**Task statement**: Transcribe word for word the lines below from the line with "Click the gold segment of the progress bar" through the line with "Task: Click the orange verified V badge", ends included.

**Dataset entries**:
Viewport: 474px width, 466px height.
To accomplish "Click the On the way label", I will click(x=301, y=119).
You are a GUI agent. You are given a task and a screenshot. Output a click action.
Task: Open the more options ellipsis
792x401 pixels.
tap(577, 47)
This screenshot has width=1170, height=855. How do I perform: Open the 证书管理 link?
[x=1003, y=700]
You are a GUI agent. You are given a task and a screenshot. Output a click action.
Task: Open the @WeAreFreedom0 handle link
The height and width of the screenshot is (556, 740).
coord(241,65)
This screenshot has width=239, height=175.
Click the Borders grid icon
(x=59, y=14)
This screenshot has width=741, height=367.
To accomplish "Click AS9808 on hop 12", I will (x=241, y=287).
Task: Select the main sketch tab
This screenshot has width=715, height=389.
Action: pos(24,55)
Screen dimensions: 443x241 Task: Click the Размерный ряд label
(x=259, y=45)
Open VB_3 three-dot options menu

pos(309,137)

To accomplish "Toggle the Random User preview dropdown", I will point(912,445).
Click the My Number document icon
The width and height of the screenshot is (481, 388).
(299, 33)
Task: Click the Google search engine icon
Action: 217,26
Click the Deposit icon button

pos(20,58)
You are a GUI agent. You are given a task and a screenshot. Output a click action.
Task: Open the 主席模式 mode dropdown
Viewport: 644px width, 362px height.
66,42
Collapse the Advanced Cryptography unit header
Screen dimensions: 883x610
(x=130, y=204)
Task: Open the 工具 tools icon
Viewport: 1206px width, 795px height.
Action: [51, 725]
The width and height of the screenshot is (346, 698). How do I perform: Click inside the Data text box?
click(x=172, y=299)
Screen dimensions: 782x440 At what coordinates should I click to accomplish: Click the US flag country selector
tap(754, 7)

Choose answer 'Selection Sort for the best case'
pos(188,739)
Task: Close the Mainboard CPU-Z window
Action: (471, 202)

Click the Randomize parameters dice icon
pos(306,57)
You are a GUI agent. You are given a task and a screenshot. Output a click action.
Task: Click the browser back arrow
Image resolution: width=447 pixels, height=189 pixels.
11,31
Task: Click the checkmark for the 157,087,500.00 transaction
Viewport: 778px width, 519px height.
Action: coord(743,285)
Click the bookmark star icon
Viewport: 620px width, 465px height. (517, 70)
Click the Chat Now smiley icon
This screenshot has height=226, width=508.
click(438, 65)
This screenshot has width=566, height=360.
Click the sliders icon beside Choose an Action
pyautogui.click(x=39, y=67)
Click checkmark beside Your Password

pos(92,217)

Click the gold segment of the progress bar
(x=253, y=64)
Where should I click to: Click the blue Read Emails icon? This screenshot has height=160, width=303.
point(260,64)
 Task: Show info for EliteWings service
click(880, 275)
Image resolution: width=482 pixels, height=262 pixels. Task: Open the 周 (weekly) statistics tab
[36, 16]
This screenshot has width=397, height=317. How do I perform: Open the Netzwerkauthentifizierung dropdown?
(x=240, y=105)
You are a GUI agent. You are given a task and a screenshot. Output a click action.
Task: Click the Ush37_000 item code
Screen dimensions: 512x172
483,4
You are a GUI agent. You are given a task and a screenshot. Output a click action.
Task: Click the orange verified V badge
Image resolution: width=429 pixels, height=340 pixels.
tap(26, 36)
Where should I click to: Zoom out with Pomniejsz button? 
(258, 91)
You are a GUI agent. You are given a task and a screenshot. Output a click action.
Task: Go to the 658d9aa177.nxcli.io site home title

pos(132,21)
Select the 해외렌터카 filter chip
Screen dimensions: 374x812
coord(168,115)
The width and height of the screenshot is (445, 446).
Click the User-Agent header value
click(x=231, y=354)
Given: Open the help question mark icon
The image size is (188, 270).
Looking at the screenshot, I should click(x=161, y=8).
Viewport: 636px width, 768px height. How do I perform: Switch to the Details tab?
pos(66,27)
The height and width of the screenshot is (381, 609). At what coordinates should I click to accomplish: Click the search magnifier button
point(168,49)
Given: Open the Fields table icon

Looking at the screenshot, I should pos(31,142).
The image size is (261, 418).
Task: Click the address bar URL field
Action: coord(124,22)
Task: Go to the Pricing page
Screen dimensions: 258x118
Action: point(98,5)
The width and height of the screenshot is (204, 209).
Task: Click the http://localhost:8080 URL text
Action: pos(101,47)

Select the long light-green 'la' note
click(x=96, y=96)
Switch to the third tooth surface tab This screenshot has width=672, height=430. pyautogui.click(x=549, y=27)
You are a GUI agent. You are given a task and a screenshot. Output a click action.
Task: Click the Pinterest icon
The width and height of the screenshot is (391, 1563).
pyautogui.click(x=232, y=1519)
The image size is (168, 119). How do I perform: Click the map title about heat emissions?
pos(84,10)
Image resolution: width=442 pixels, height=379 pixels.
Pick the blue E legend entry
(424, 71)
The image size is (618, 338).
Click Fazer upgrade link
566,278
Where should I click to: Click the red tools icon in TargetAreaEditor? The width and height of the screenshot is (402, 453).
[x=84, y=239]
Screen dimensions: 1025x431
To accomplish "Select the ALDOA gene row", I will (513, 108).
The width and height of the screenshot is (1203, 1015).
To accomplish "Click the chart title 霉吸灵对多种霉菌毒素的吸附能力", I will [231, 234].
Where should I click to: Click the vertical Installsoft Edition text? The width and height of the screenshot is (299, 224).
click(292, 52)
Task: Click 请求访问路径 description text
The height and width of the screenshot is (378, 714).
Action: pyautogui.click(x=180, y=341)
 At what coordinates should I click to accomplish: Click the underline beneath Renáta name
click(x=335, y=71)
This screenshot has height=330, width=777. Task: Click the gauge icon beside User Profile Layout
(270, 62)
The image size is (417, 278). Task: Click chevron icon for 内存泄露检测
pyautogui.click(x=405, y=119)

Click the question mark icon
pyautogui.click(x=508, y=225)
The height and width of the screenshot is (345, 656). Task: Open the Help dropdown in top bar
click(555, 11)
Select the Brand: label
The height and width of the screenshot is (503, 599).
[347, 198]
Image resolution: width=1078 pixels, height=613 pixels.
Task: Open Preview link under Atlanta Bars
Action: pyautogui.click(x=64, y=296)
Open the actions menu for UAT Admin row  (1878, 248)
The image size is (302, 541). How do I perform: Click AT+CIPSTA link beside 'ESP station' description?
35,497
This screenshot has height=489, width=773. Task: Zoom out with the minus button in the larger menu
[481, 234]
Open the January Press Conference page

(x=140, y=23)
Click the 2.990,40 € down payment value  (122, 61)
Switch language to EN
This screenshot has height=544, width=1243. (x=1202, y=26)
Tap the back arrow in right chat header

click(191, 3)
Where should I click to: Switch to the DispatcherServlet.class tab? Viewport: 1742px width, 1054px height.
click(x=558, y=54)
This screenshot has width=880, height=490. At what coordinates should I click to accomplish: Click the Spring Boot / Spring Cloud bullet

**Task solution**:
Click the gold segment of the progress bar
(x=253, y=64)
Where should I click to: Click the blue Read Emails icon? This screenshot has height=160, width=303.
point(260,64)
 Task: Show info for EliteWings service
click(880, 275)
Image resolution: width=482 pixels, height=262 pixels. Task: Open the 周 (weekly) statistics tab
[36, 16]
This screenshot has width=397, height=317. How do I perform: Open the Netzwerkauthentifizierung dropdown?
(x=240, y=105)
You are a GUI agent. You are given a task and a screenshot. Output a click action.
Task: Click the Ush37_000 item code
Screen dimensions: 512x172
483,4
You are a GUI agent. You are given a task and a screenshot. Output a click action.
Task: Click the orange verified V badge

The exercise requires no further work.